[Stored data]
--------------------------------------------------

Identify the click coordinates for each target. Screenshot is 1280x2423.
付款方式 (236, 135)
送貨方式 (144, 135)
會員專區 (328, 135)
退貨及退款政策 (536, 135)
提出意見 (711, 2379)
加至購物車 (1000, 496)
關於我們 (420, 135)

--------------------------------------------------

Give all the lines above again, exactly.

Identify the click coordinates for each target. Screenshot is 1280x2423.
付款方式 (236, 135)
送貨方式 (144, 135)
會員專區 (328, 135)
退貨及退款政策 (536, 135)
提出意見 (711, 2379)
加至購物車 (1000, 496)
關於我們 (420, 135)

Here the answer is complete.